**DATA TO USE**

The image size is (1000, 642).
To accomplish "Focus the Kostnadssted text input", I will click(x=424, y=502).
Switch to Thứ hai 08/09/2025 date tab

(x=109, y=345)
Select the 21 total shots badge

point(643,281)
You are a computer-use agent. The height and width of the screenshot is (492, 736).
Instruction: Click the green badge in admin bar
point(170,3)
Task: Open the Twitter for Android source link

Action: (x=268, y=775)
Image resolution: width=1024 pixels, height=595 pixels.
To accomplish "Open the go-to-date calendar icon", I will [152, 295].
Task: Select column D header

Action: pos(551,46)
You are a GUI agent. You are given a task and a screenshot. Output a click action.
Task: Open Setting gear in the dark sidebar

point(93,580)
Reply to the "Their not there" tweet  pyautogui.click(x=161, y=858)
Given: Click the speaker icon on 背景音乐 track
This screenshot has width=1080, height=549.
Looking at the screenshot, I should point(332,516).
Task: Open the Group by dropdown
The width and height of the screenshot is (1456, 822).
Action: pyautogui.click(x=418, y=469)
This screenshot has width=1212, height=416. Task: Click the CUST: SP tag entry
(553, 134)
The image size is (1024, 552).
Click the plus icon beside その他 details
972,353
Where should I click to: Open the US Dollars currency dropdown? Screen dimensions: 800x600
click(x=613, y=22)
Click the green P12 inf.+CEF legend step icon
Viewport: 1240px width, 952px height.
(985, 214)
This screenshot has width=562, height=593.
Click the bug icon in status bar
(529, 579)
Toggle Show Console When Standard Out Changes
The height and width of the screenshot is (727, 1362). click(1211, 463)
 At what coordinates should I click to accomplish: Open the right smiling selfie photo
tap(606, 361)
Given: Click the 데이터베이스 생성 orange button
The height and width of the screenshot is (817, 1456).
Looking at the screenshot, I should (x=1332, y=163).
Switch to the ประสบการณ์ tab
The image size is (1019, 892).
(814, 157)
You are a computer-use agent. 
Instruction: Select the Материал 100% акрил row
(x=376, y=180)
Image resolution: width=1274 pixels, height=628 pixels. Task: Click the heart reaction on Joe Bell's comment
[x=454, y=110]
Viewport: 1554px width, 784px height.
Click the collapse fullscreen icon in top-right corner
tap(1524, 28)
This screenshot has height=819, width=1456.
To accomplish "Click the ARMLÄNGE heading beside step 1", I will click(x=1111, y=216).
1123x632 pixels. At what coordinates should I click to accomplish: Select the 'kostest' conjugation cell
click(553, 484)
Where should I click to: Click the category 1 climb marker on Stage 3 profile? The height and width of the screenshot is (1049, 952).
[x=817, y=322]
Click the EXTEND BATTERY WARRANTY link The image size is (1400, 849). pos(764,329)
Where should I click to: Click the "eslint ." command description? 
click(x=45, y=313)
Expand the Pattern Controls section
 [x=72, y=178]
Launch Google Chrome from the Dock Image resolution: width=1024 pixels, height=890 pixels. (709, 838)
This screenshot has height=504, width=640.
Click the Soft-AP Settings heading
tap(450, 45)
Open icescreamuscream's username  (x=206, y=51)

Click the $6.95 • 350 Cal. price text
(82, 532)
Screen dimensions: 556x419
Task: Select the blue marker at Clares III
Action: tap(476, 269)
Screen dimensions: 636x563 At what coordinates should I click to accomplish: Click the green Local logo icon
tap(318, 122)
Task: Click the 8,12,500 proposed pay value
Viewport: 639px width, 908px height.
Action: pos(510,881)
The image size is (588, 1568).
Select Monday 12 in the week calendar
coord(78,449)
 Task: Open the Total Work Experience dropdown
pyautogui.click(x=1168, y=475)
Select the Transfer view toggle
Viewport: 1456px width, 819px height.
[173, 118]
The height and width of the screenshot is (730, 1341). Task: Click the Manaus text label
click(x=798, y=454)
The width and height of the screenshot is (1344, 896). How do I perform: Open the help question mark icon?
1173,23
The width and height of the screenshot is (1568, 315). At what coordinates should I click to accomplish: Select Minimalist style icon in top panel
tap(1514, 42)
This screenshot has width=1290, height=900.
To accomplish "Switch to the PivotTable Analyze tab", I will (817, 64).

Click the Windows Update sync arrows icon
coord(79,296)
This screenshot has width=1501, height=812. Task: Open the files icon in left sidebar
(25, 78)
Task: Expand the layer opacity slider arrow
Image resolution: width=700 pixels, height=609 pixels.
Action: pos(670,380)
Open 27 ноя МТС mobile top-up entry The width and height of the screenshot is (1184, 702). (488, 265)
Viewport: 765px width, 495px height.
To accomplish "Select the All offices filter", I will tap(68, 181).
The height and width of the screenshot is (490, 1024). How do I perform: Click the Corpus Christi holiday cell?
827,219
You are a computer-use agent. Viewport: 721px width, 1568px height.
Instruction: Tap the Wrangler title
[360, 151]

**ASSIGNED TASK**
Copy out the entire material verbatim.

**EXERCISE SOLUTION**
The image size is (1000, 642).
To accomplish "Focus the Kostnadssted text input", I will click(x=424, y=502).
Switch to Thứ hai 08/09/2025 date tab

(x=109, y=345)
Select the 21 total shots badge

point(643,281)
You are a computer-use agent. The height and width of the screenshot is (492, 736).
Instruction: Click the green badge in admin bar
point(170,3)
Task: Open the Twitter for Android source link

Action: (x=268, y=775)
Image resolution: width=1024 pixels, height=595 pixels.
To accomplish "Open the go-to-date calendar icon", I will [152, 295].
Task: Select column D header

Action: pos(551,46)
You are a GUI agent. You are given a task and a screenshot. Output a click action.
Task: Open Setting gear in the dark sidebar

point(93,580)
Reply to the "Their not there" tweet  pyautogui.click(x=161, y=858)
Given: Click the speaker icon on 背景音乐 track
This screenshot has width=1080, height=549.
Looking at the screenshot, I should point(332,516).
Task: Open the Group by dropdown
The width and height of the screenshot is (1456, 822).
Action: pyautogui.click(x=418, y=469)
This screenshot has width=1212, height=416. Task: Click the CUST: SP tag entry
(553, 134)
The image size is (1024, 552).
Click the plus icon beside その他 details
972,353
Where should I click to: Open the US Dollars currency dropdown? Screen dimensions: 800x600
click(x=613, y=22)
Click the green P12 inf.+CEF legend step icon
Viewport: 1240px width, 952px height.
(985, 214)
This screenshot has width=562, height=593.
Click the bug icon in status bar
(529, 579)
Toggle Show Console When Standard Out Changes
The height and width of the screenshot is (727, 1362). click(1211, 463)
 At what coordinates should I click to accomplish: Open the right smiling selfie photo
tap(606, 361)
Given: Click the 데이터베이스 생성 orange button
The height and width of the screenshot is (817, 1456).
Looking at the screenshot, I should (x=1332, y=163).
Switch to the ประสบการณ์ tab
The image size is (1019, 892).
(814, 157)
You are a computer-use agent. 
Instruction: Select the Материал 100% акрил row
(x=376, y=180)
Image resolution: width=1274 pixels, height=628 pixels. Task: Click the heart reaction on Joe Bell's comment
[x=454, y=110]
Viewport: 1554px width, 784px height.
Click the collapse fullscreen icon in top-right corner
tap(1524, 28)
This screenshot has height=819, width=1456.
To accomplish "Click the ARMLÄNGE heading beside step 1", I will click(x=1111, y=216).
1123x632 pixels. At what coordinates should I click to accomplish: Select the 'kostest' conjugation cell
click(553, 484)
Where should I click to: Click the category 1 climb marker on Stage 3 profile? The height and width of the screenshot is (1049, 952).
[x=817, y=322]
Click the EXTEND BATTERY WARRANTY link The image size is (1400, 849). pos(764,329)
Where should I click to: Click the "eslint ." command description? 
click(x=45, y=313)
Expand the Pattern Controls section
 [x=72, y=178]
Launch Google Chrome from the Dock Image resolution: width=1024 pixels, height=890 pixels. (709, 838)
This screenshot has height=504, width=640.
Click the Soft-AP Settings heading
tap(450, 45)
Open icescreamuscream's username  (x=206, y=51)

Click the $6.95 • 350 Cal. price text
(82, 532)
Screen dimensions: 556x419
Task: Select the blue marker at Clares III
Action: tap(476, 269)
Screen dimensions: 636x563 At what coordinates should I click to accomplish: Click the green Local logo icon
tap(318, 122)
Task: Click the 8,12,500 proposed pay value
Viewport: 639px width, 908px height.
Action: pos(510,881)
The image size is (588, 1568).
Select Monday 12 in the week calendar
coord(78,449)
 Task: Open the Total Work Experience dropdown
pyautogui.click(x=1168, y=475)
Select the Transfer view toggle
Viewport: 1456px width, 819px height.
[173, 118]
The height and width of the screenshot is (730, 1341). Task: Click the Manaus text label
click(x=798, y=454)
The width and height of the screenshot is (1344, 896). How do I perform: Open the help question mark icon?
1173,23
The width and height of the screenshot is (1568, 315). At what coordinates should I click to accomplish: Select Minimalist style icon in top panel
tap(1514, 42)
This screenshot has width=1290, height=900.
To accomplish "Switch to the PivotTable Analyze tab", I will (817, 64).

Click the Windows Update sync arrows icon
coord(79,296)
This screenshot has width=1501, height=812. Task: Open the files icon in left sidebar
(25, 78)
Task: Expand the layer opacity slider arrow
Image resolution: width=700 pixels, height=609 pixels.
Action: pos(670,380)
Open 27 ноя МТС mobile top-up entry The width and height of the screenshot is (1184, 702). (488, 265)
Viewport: 765px width, 495px height.
To accomplish "Select the All offices filter", I will tap(68, 181).
The height and width of the screenshot is (490, 1024). How do I perform: Click the Corpus Christi holiday cell?
827,219
You are a computer-use agent. Viewport: 721px width, 1568px height.
Instruction: Tap the Wrangler title
[360, 151]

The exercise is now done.